Visual Studio Code supports launching instances of itself via the code
CLI tool. You can do something like the following:
$ code /Users/username/projects/dotfiles
And it will open VS Code w/ the appropriate project. Since VS Code is just an Electron app, this spawns a number of separate processes, with the parent process matching something like the following:
/Applications/Visual Studio Code.app/Contents/MacOS/Electron /Users/username/projects/dotfiles
So it seems I have a way of identifying the IDE process from its path argument. However, when I try launching another project the same way, say...
$ code /Users/username/projects/work
There is no additional process that appears with that path argument. It still only shows the first one (projects/dotfiles
), even though there are two workspaces open in separate windows.
Ultimately, I want the ability to close/kill an individual project IDE window via bash/CLI. Is there some way of starting the 2nd VS Code project in new process such that its path shows up as a command argument in ps
, and therefore can be killed independently of the others?

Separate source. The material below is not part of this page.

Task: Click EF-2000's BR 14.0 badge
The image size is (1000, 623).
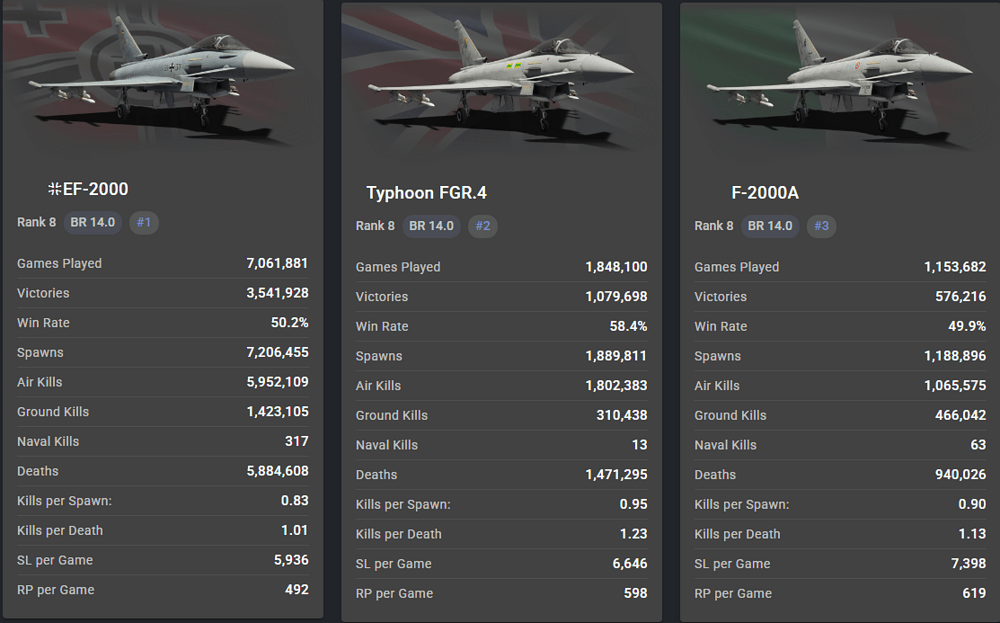Action: tap(92, 223)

The only viable way I could get this to work was to create a JXA/Applescript function that took project names as an argument, and then cycle through the windows and closing them if their window name contained the project name:
#!/usr/bin/env osascript -l JavaScript
run = argv => {
system = Application('System Events')
vscode = system.processes['Code']
vscode.windows().forEach( window => {
argv.forEach( projectName => {
if(window.name().includes(projectName)) {
window.buttons.at(0).click()
}
})
})
}
Created a file containing that, chmod +x
to make it executable, and then you can just do ./closeCode.jxa ProjectName1 ProjectName2
etc. This cleanly closes the window, and if any unsaved files exist, will prompt to save them first.